§ THE PROBLEM
Filter the entries and keep only the lines where the string "agent" appears.

§ PROVIDED RECORDS
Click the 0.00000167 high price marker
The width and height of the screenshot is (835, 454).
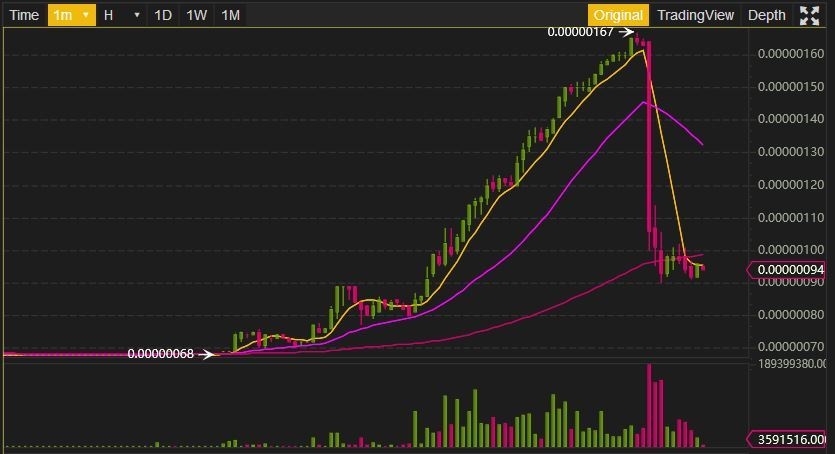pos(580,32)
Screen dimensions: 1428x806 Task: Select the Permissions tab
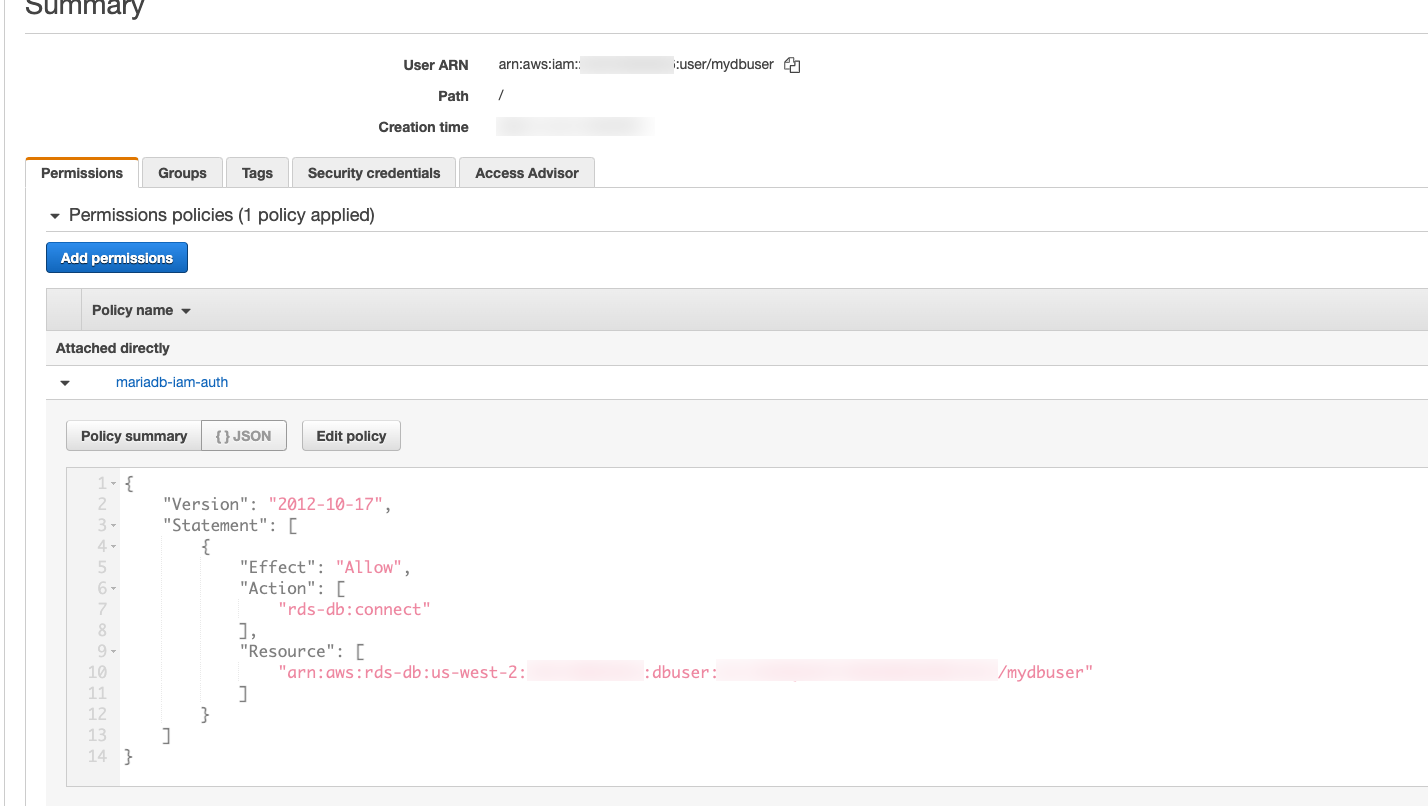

==

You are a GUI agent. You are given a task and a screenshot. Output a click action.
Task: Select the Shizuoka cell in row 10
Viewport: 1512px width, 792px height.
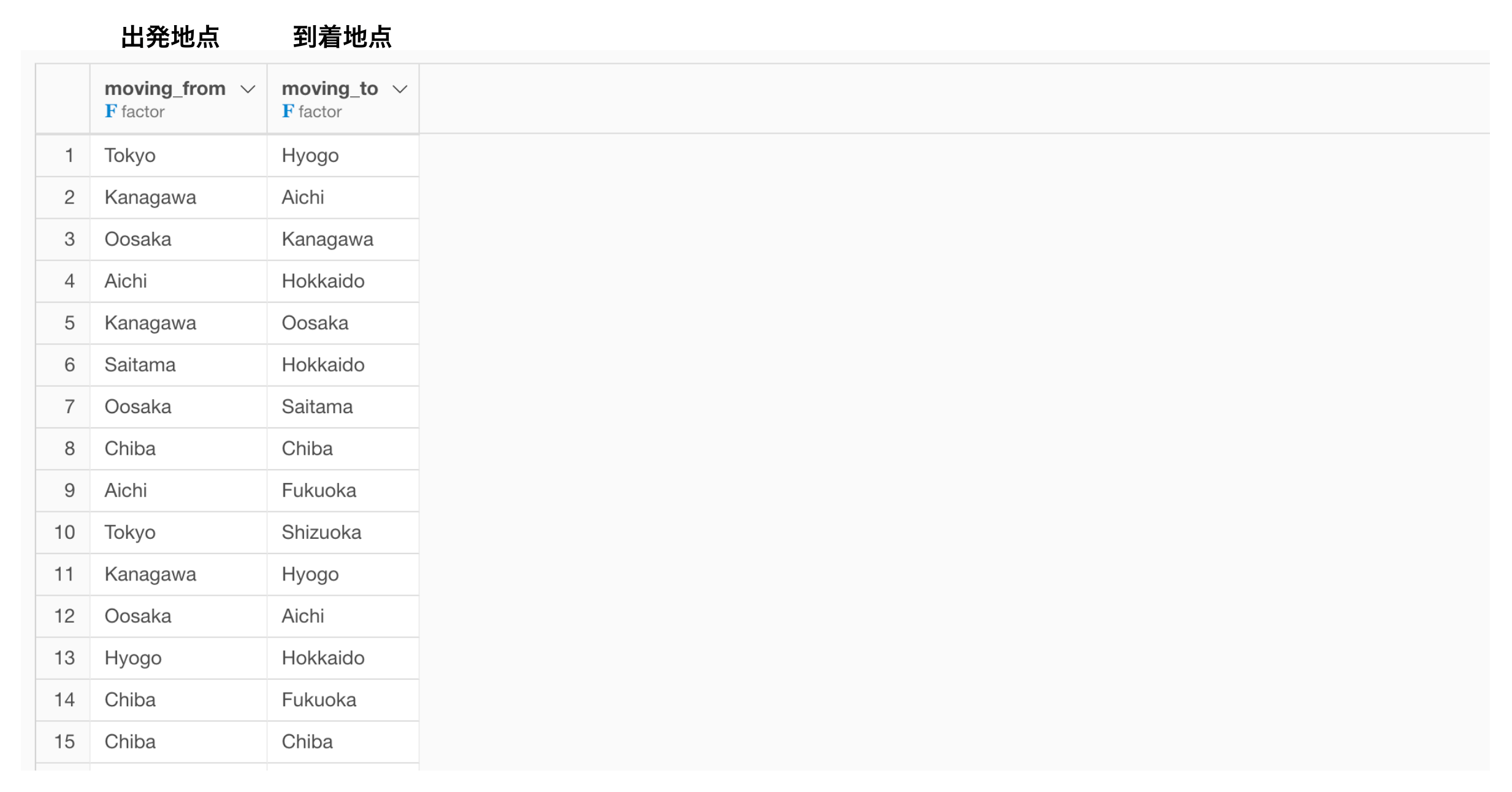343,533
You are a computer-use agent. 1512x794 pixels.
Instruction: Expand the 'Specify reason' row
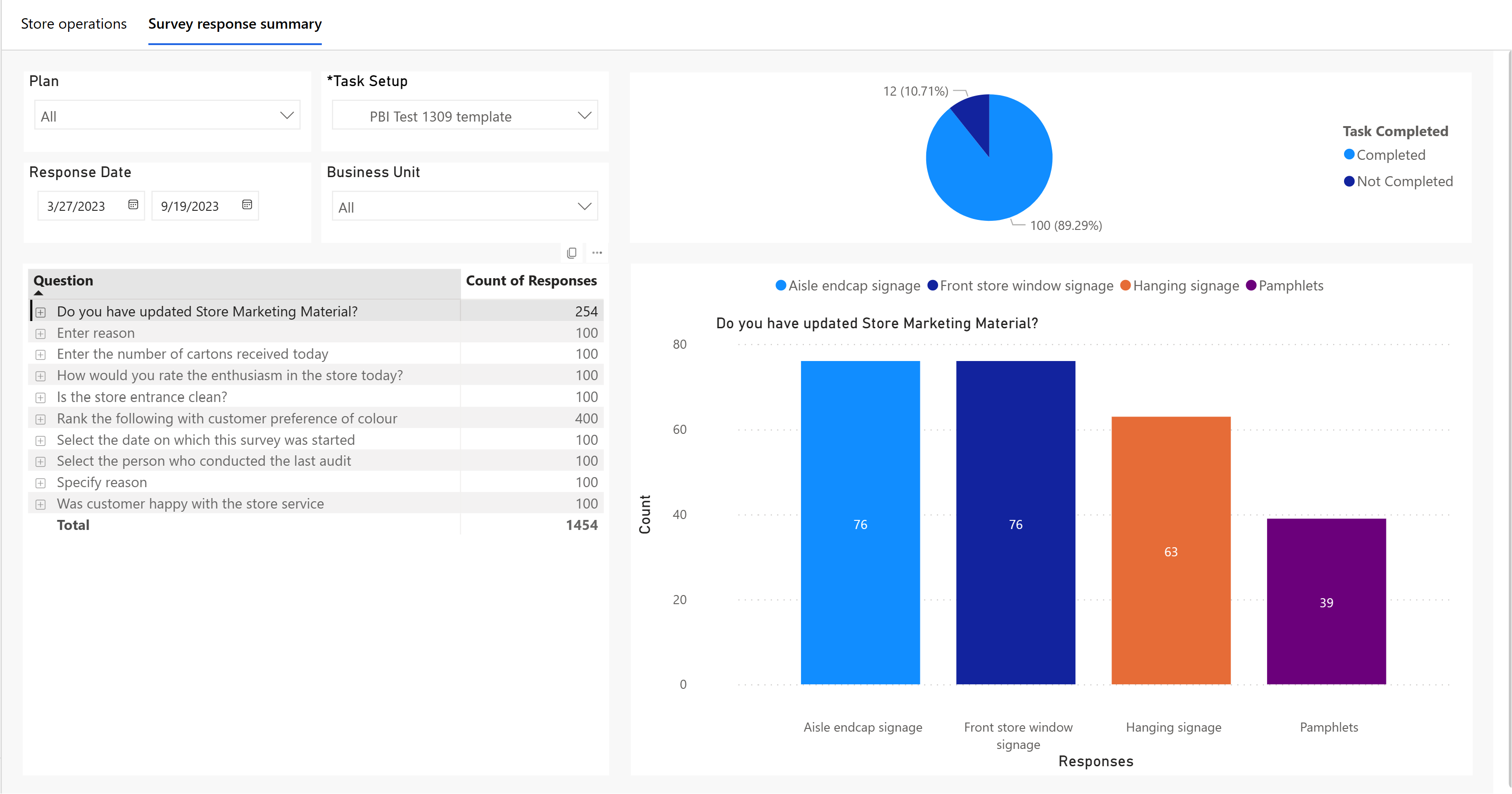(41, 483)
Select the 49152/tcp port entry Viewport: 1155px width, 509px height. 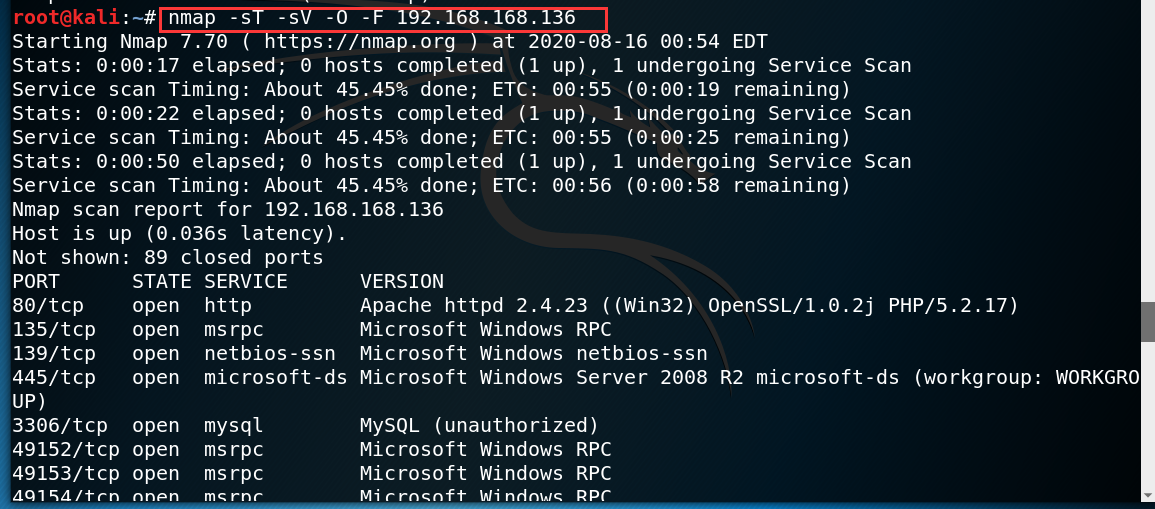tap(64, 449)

* * *

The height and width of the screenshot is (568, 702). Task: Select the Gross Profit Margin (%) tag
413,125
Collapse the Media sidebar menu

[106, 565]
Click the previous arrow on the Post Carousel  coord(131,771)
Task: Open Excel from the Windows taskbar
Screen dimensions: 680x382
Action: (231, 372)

§ SOLVED PROBLEM
You are a GUI agent. You are given a task and a screenshot. Output a click action.
You are a computer-use agent. 1512x794 pixels.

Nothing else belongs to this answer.